(DATA begins)

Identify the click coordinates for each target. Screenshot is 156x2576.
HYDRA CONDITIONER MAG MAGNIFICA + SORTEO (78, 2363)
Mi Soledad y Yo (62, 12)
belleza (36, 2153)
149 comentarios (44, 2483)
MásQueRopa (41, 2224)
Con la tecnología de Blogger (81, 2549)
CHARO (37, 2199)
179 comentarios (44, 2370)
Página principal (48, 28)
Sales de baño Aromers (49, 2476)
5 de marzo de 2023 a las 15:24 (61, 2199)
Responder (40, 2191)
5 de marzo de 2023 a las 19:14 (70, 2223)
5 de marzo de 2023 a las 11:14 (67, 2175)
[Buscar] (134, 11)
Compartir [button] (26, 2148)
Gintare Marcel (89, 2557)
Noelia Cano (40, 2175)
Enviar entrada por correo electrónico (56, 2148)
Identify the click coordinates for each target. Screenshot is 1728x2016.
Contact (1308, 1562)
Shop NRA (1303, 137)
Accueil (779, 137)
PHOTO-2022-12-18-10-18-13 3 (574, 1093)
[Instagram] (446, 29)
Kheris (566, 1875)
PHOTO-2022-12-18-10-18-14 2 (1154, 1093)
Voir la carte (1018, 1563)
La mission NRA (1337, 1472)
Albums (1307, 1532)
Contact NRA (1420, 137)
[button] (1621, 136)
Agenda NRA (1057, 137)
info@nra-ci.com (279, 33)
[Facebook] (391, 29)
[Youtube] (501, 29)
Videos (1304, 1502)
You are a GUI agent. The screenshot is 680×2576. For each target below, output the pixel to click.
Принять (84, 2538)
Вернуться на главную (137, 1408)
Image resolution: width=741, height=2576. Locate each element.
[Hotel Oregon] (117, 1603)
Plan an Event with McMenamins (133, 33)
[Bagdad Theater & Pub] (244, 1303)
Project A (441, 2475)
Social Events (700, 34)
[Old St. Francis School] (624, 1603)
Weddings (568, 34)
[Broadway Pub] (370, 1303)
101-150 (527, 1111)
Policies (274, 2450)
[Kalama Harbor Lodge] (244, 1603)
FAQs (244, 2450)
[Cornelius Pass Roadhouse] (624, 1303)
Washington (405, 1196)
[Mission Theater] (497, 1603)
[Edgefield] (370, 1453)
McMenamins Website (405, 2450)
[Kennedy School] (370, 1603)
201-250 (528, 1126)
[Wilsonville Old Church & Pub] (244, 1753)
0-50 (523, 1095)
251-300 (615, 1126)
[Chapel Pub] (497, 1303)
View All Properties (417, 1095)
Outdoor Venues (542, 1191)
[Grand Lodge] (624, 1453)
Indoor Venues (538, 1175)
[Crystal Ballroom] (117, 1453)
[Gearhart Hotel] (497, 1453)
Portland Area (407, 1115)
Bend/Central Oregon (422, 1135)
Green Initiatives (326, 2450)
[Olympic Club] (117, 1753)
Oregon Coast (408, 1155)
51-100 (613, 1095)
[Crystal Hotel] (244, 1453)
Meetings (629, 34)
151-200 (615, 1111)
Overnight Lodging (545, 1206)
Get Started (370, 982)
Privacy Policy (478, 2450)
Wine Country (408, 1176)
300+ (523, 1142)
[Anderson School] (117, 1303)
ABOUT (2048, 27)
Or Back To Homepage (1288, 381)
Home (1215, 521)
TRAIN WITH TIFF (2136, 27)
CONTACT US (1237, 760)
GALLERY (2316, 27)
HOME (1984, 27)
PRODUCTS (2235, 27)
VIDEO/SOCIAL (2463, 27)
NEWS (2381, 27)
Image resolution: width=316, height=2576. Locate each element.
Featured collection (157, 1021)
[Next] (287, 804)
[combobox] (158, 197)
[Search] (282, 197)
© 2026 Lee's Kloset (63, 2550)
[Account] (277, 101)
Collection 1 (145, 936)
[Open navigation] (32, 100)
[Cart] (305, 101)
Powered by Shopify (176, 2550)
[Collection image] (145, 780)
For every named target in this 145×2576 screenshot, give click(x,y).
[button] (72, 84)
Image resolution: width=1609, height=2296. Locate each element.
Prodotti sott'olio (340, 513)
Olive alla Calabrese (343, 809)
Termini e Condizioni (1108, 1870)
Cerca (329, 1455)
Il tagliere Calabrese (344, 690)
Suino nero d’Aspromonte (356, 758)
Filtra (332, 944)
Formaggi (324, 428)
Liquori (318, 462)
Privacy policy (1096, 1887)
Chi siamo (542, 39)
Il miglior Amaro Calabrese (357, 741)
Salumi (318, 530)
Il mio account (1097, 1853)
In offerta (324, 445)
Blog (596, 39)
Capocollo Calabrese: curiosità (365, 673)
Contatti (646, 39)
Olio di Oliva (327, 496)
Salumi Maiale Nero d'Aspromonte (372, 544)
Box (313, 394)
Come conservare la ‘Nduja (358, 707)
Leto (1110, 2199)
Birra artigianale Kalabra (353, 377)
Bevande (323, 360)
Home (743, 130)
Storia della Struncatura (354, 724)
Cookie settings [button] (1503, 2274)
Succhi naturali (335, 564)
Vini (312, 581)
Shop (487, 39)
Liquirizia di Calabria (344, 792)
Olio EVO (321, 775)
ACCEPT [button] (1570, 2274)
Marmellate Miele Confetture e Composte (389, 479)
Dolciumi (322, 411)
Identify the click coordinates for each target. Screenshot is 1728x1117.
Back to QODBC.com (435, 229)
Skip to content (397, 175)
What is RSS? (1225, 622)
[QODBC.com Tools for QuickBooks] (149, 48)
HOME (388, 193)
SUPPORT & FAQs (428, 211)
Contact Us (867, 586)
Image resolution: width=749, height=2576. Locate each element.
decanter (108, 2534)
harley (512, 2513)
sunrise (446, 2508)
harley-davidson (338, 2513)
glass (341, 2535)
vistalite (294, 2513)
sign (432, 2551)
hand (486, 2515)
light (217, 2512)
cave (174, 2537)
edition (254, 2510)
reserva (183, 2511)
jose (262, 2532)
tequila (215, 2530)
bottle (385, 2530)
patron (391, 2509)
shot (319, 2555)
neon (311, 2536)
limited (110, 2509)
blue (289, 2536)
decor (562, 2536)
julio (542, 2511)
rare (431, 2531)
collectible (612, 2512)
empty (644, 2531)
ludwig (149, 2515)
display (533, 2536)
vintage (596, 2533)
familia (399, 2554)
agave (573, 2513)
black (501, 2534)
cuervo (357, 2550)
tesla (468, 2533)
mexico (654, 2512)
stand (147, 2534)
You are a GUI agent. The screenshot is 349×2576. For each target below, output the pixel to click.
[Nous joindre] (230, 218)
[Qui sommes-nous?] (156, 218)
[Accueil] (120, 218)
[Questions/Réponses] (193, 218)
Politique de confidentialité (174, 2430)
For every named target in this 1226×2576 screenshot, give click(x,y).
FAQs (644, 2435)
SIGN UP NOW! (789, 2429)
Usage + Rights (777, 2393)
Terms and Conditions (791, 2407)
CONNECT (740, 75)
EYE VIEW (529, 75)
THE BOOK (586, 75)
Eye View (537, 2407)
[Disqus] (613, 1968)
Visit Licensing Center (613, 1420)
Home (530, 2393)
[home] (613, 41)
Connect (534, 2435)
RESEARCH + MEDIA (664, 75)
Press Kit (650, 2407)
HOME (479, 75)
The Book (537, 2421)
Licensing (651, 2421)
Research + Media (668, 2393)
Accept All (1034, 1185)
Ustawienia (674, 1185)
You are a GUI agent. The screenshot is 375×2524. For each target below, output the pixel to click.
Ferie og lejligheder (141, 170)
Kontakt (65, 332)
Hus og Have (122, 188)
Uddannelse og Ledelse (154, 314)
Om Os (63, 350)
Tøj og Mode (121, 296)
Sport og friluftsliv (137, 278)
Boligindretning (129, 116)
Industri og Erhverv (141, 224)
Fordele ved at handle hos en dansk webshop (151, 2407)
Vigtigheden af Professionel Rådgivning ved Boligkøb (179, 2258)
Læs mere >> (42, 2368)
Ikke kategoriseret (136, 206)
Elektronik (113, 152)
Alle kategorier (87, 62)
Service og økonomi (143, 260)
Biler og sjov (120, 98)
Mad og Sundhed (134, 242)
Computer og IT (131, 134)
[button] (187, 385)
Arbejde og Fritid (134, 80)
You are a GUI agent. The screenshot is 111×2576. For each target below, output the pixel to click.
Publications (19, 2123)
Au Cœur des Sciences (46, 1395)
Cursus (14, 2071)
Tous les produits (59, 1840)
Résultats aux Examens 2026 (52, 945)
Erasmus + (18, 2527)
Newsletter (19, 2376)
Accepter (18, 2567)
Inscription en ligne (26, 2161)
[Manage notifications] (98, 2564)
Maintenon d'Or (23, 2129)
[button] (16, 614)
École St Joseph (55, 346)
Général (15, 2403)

(DATA ends)

• **EXERCISE BRIEF**
What are the exact lines from the beginning of the material through the line containing "[Crystal Ballroom] (117, 1453)"? Write out those lines alone.

• **ANSWER BOX**
Identify the click coordinates for each target. Screenshot is 156x2576.
HYDRA CONDITIONER MAG MAGNIFICA + SORTEO (78, 2363)
Mi Soledad y Yo (62, 12)
belleza (36, 2153)
149 comentarios (44, 2483)
MásQueRopa (41, 2224)
Con la tecnología de Blogger (81, 2549)
CHARO (37, 2199)
179 comentarios (44, 2370)
Página principal (48, 28)
Sales de baño Aromers (49, 2476)
5 de marzo de 2023 a las 15:24 (61, 2199)
Responder (40, 2191)
5 de marzo de 2023 a las 19:14 (70, 2223)
5 de marzo de 2023 a las 11:14 (67, 2175)
[Buscar] (134, 11)
Compartir [button] (26, 2148)
Gintare Marcel (89, 2557)
Noelia Cano (40, 2175)
Enviar entrada por correo electrónico (56, 2148)
Identify the click coordinates for each target. Screenshot is 1728x2016.
Contact (1308, 1562)
Shop NRA (1303, 137)
Accueil (779, 137)
PHOTO-2022-12-18-10-18-13 3 (574, 1093)
[Instagram] (446, 29)
Kheris (566, 1875)
PHOTO-2022-12-18-10-18-14 2 (1154, 1093)
Voir la carte (1018, 1563)
La mission NRA (1337, 1472)
Albums (1307, 1532)
Contact NRA (1420, 137)
[button] (1621, 136)
Agenda NRA (1057, 137)
info@nra-ci.com (279, 33)
[Facebook] (391, 29)
[Youtube] (501, 29)
Videos (1304, 1502)
You are a GUI agent. The screenshot is 680×2576. For each target below, output the pixel to click.
Принять (84, 2538)
Вернуться на главную (137, 1408)
Image resolution: width=741, height=2576. Locate each element.
[Hotel Oregon] (117, 1603)
Plan an Event with McMenamins (133, 33)
[Bagdad Theater & Pub] (244, 1303)
Project A (441, 2475)
Social Events (700, 34)
[Old St. Francis School] (624, 1603)
Weddings (568, 34)
[Broadway Pub] (370, 1303)
101-150 (527, 1111)
Policies (274, 2450)
[Kalama Harbor Lodge] (244, 1603)
FAQs (244, 2450)
[Cornelius Pass Roadhouse] (624, 1303)
Washington (405, 1196)
[Mission Theater] (497, 1603)
[Edgefield] (370, 1453)
McMenamins Website (405, 2450)
[Kennedy School] (370, 1603)
201-250 (528, 1126)
[Wilsonville Old Church & Pub] (244, 1753)
0-50 (523, 1095)
251-300 (615, 1126)
[Chapel Pub] (497, 1303)
View All Properties (417, 1095)
Outdoor Venues (542, 1191)
[Grand Lodge] (624, 1453)
Indoor Venues (538, 1175)
[Crystal Ballroom] (117, 1453)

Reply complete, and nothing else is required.